**OBJETIVO DO EXERCÍCIO:**
Continue o texto sobre Obama, o golfe e as relações com o Congresso, começando logo após a última frase.

Swing precisa-se (para resolver um problema interno de Obama)Talvez porque o golfe é praticamente uma instituição semanal na agenda de qualquer presidente dos EUA que se preze, o tópico adquire um peso que pode parecer bizarro fora de portas. Qual barómetro da sã convivência, ou sinal de crise nas relações, os analistas foram seguindo com cuidado o número de rondas de Barack Obama (2009-2017) desde que o 44.º Presidente tomou posse – e acima de tudo as notadas ausências ao seu lado. Os dados permitiam ler que havia um pequeno problema com o Congresso, e que se não fosse o golfe a dar uma ajuda, seria difícil desbloquear entraves.
Obama era descrito como o solitário que teimava em manter um núcleo restrito de parceiros no golfe — sem a capacidade de fingir que lhe apetecia privar e seduzir nomes para possíveis acordos bipartidários — e para mais esnobando alguns dos melhores golfistas do Congresso, como o democrata Mark Udall ou o republicano Saxby Chambliss. "Não pensem que já jogaram com Obama", alertava o The Washington Post em 2013.
Durante a crise orçamental de 2011, Barack tentou aproximar-se dos republicanos convidando o presidente da Câmara dos Representantes, John Boehner, para um jogo de golfe, mas os resultados terão ficado aquém dos pretendido depois desse jogada diplomática. Obama, fã acérrimo da modalidade, veio até defender-se da falta de disponibilidade pessoal e de sociabilidade de que era acusado. “Simpatizo bastante com o porta-voz Boehner. E quando jogámos golfe, foi ótimo. Mas não foi suficiente para chegar a um acordo em 2011. Quando celebrámos o piquenique do Congresso, todos vemos as fotos de família, a Michelle e eu a sermos simpáticos com todos, e passámos um dia agradável. Mas isso não os impede de irem para o Congresso acusar-me de despesismo socialista”, lamentou.

**MATERIAL FORNECIDO:**
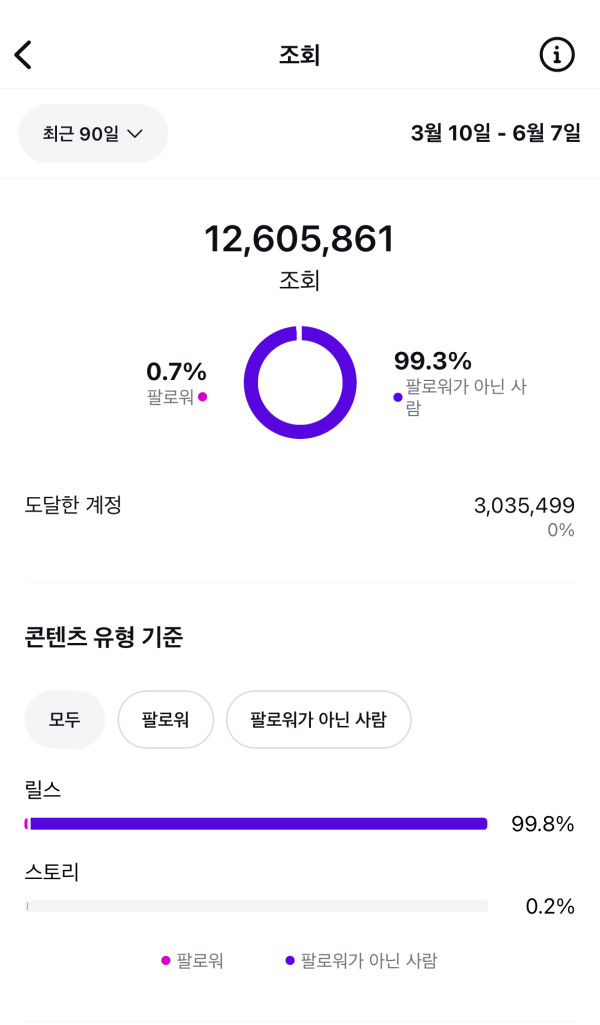Click the 릴스 purple progress bar
The height and width of the screenshot is (1025, 600).
(257, 824)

**RESULTADO DA TAREFA:**
No ano seguinte, o problema de comunicação adensava-se. E o analista Charlie Cook fazia as contas: “Nas suas 104 rondas de golfe como presidente, Obama jogou com apenas dois membros do Congresso, de acordo com os registros de Mark Knoller, correspondente da Casa Branca para a CBS Radio e também o homem das estatísticas presidenciais não oficial”, sentenciava. A análise de Cook estendia-se ao basquetebol, mas também aí os relatórios de Knoller apontavam que, entre 40 jogos, apenas um incluiu membros do Congresso, quando, em 8 de outubro de 2009, Barack jogou com 11 membros da Câmara dos Representantes e vários membros de seu gabinete. “É mais fácil encontrar um membro democrata liberal que visitou a Casa Branca quando George H. W. Bush ou George W. Bush serviram do que sob Obama”, ironizava.
Em 2013, Paul Kane do Washington Post mantinha os graus de contundência: Barack não dominava o “jogo interno”, não entendendo como os jogos de golfe organizados pela Casa Branca eram um parâmetro fundamental do ponto de vista doméstico, para ilustrar o relacionamento frágil entre os dois poderes. “Amo a questão do golfe. Digo sempre às pessoas que nunca passaram algum tempo no Capitólio que tudo naquele lugar é impulsionado por relacionamentos. A maioria dos grandes negócios – ou grandes barganhas, que é como nós chamamos agora – são resultado de uma conexão pessoal entre o presidente e o líder do Congresso (ou dois). Eles devem gostar um do outro e, mais importante do que isso, é preciso haver confiança um no outro. Então, a minha pergunta é a seguinte: será que Obama gosta dos membros do Congresso? Ele é inteligente e deve entender o aspeto dos relacionamentos ligado à política.”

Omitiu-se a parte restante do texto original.